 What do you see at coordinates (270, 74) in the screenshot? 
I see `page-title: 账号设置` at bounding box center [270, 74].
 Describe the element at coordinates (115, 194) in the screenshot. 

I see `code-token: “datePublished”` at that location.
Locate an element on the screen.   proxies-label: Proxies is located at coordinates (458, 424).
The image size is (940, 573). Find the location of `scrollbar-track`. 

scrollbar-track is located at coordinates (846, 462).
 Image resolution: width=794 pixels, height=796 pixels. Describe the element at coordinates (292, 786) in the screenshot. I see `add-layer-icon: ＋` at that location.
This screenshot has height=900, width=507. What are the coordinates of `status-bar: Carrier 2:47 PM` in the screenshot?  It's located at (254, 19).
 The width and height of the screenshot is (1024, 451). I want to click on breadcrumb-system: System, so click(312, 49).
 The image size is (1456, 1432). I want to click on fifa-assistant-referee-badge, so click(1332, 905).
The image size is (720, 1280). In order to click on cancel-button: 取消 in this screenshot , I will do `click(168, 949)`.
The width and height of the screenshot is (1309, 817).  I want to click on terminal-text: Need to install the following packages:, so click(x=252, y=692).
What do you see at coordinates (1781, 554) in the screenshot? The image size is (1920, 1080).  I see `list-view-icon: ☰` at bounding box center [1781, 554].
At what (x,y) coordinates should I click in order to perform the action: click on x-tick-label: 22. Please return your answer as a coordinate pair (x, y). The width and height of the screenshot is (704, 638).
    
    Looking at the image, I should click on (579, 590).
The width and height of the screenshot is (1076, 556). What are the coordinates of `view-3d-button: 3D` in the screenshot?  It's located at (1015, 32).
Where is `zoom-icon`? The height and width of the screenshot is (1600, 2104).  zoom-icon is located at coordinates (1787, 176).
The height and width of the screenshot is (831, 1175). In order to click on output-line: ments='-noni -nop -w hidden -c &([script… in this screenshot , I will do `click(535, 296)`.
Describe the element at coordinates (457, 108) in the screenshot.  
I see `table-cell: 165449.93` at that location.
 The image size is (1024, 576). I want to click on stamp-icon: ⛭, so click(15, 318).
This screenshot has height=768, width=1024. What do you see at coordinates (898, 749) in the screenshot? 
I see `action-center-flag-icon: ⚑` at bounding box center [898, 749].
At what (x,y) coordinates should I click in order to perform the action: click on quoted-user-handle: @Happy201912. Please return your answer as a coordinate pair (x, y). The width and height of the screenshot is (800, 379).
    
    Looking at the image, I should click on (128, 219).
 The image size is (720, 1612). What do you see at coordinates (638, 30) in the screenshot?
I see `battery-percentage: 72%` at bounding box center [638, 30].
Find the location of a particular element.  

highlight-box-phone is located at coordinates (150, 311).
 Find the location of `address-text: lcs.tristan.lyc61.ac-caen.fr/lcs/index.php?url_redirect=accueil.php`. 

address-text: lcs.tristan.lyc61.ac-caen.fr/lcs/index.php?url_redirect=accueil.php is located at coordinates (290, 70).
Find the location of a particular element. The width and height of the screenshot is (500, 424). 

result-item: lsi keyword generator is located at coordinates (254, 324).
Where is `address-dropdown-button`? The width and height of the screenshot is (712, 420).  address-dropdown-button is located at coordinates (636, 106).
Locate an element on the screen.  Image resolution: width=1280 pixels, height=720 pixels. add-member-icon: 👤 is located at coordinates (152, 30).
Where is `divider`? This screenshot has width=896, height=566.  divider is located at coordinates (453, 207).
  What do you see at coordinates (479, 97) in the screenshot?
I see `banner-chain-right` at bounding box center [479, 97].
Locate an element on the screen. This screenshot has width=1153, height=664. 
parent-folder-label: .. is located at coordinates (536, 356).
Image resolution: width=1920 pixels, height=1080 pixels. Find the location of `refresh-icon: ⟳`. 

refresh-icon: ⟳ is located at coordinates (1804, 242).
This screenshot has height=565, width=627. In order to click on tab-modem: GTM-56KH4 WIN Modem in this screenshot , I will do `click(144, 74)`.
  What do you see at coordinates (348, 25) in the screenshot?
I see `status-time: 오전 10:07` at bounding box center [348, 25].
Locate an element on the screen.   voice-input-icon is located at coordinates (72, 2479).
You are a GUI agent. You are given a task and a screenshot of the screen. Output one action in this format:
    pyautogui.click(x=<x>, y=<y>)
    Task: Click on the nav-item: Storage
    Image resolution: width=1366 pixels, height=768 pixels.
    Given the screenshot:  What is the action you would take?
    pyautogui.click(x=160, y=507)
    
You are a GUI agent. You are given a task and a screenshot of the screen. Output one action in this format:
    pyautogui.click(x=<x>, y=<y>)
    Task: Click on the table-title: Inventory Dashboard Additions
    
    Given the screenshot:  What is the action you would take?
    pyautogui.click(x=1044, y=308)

++++++++++++++++++++

**TASK REQUIREMENTS:** Format the data from the line containing "coordinates (72, 2479)." through the end of the data as a numbered list, one line per item, leaving out blank lines.

**EXERCISE OUTPUT:**
1. Locate an element on the screen.   voice-input-icon is located at coordinates (72, 2479).
2. You are a GUI agent. You are given a task and a screenshot of the screen. Output one action in this format:
3.     pyautogui.click(x=<x>, y=<y>)
4.     Task: Click on the nav-item: Storage
5.     Image resolution: width=1366 pixels, height=768 pixels.
6.     Given the screenshot:  What is the action you would take?
7.     pyautogui.click(x=160, y=507)
8. You are a GUI agent. You are given a task and a screenshot of the screen. Output one action in this format:
9.     pyautogui.click(x=<x>, y=<y>)
10.     Task: Click on the table-title: Inventory Dashboard Additions
11.     Given the screenshot:  What is the action you would take?
12.     pyautogui.click(x=1044, y=308)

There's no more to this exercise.